** Source data **
_ _ _ _ _ _ _

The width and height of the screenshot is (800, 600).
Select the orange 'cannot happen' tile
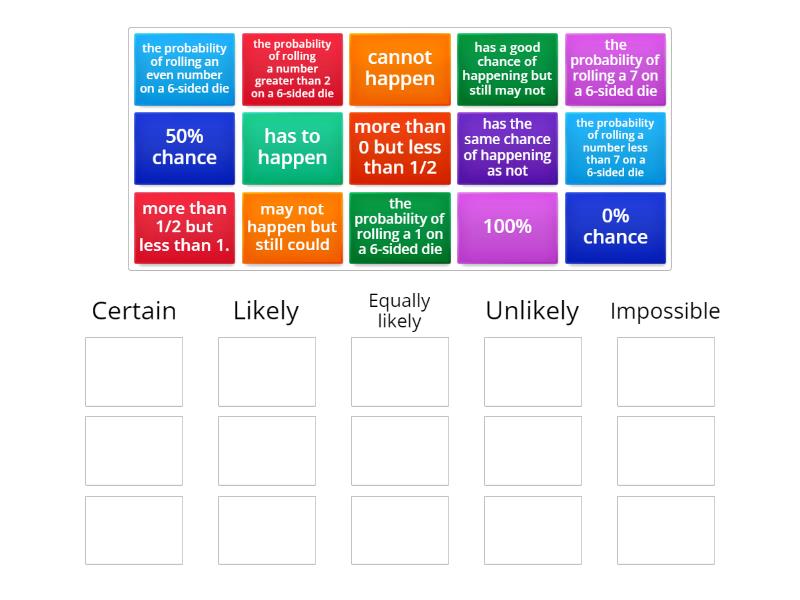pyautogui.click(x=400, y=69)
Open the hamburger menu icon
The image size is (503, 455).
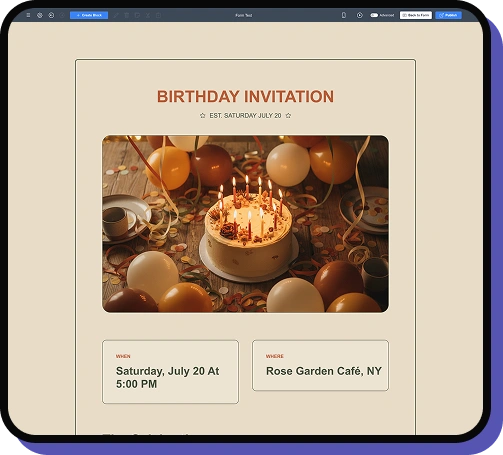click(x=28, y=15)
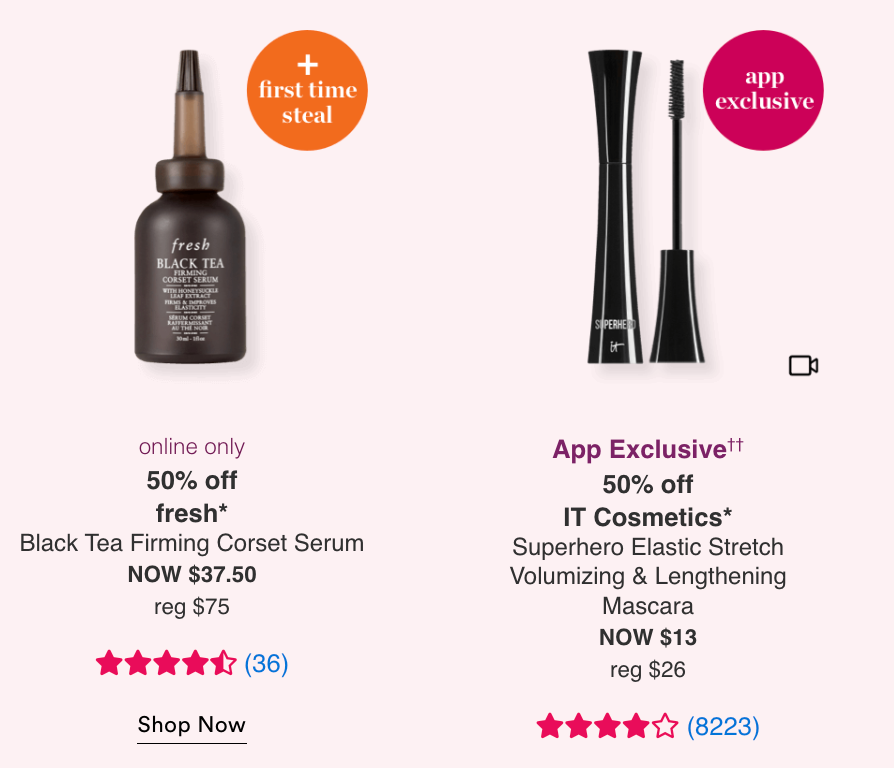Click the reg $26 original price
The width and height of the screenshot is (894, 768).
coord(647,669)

_ _ _ _ _ _ _

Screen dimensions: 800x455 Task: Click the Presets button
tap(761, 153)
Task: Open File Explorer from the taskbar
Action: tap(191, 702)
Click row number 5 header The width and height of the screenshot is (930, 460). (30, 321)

_ _ _ _ _ _ _

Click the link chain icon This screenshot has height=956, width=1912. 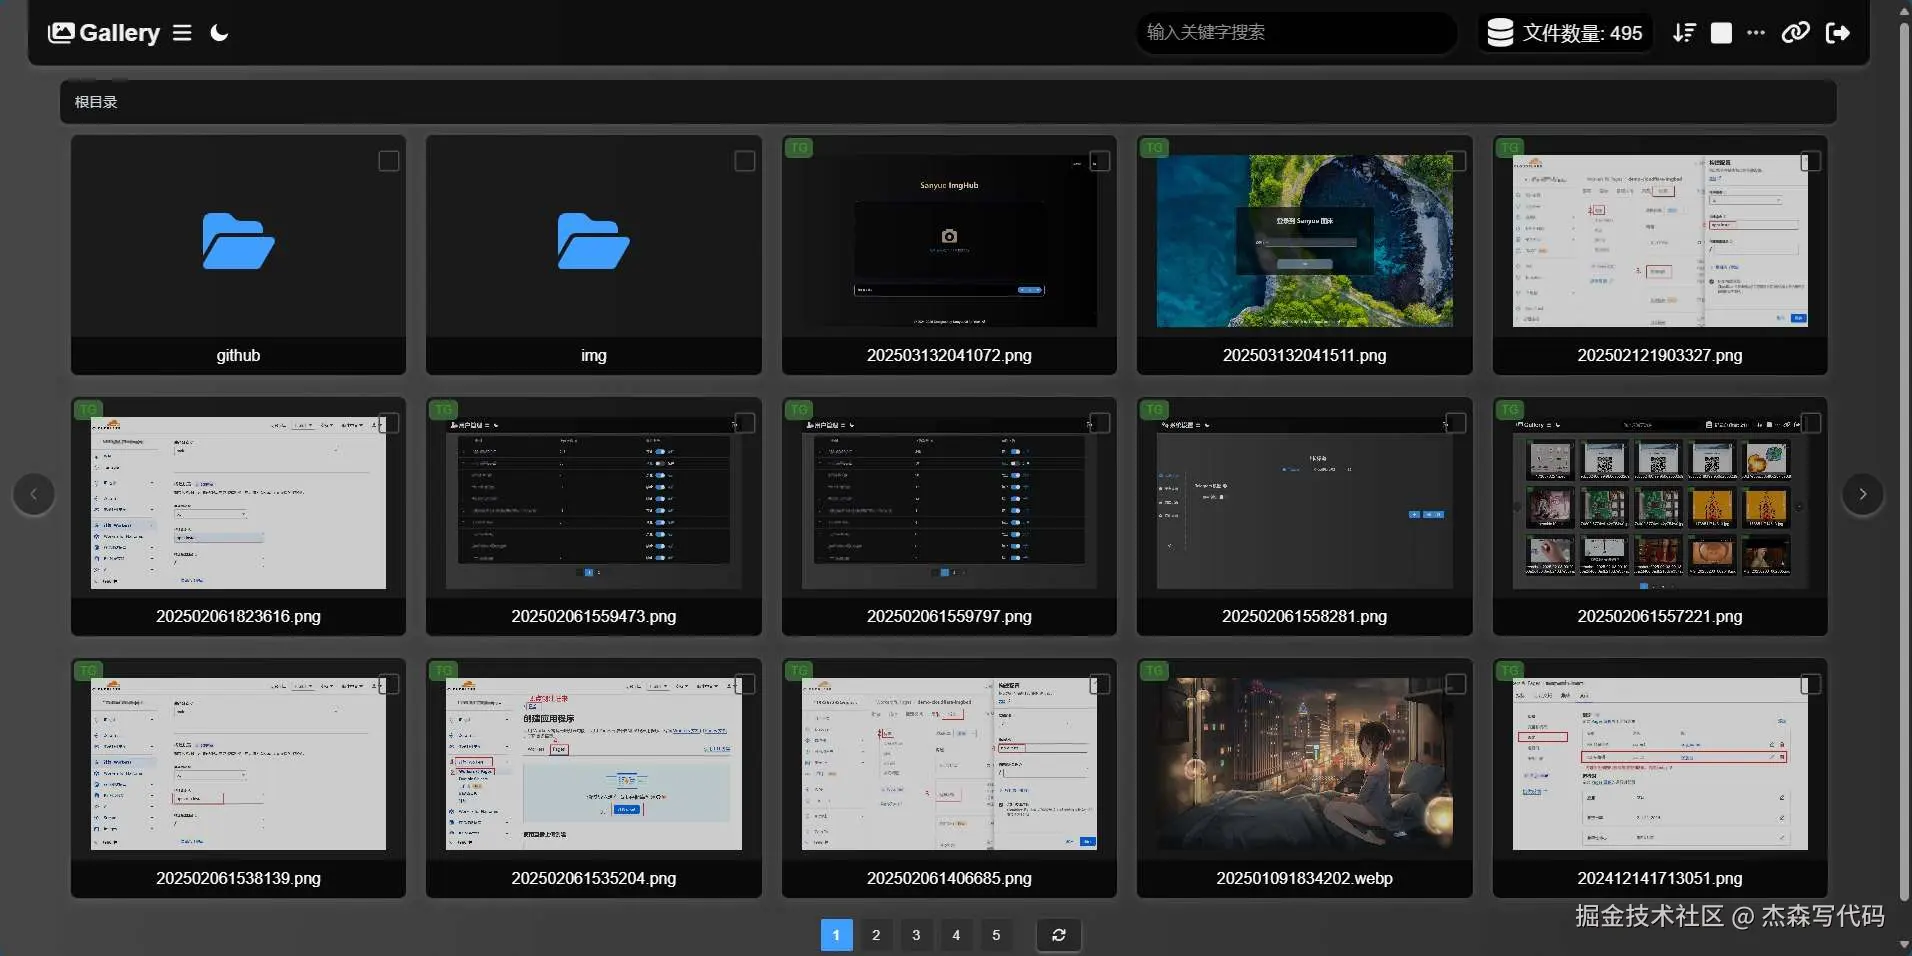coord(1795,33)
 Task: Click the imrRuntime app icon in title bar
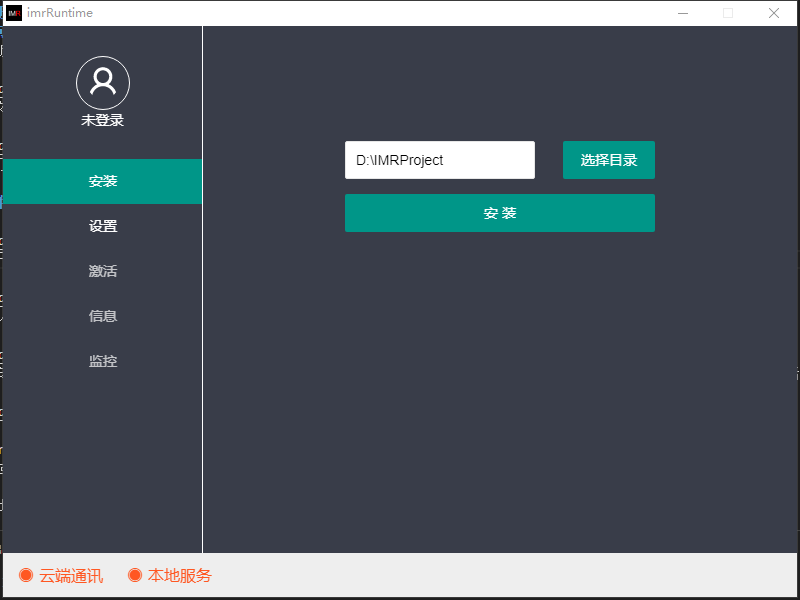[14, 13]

_ _ _ _ _ _ _

** Task statement **
From the records above, copy only the lines running from the line containing "The width and height of the screenshot is (800, 600)." to the line containing "Open the hamburger menu icon", both ends included. Leave the pictures out.

** Answer for the task **
The width and height of the screenshot is (800, 600).
Select the orange 'cannot happen' tile
pyautogui.click(x=400, y=69)
Open the hamburger menu icon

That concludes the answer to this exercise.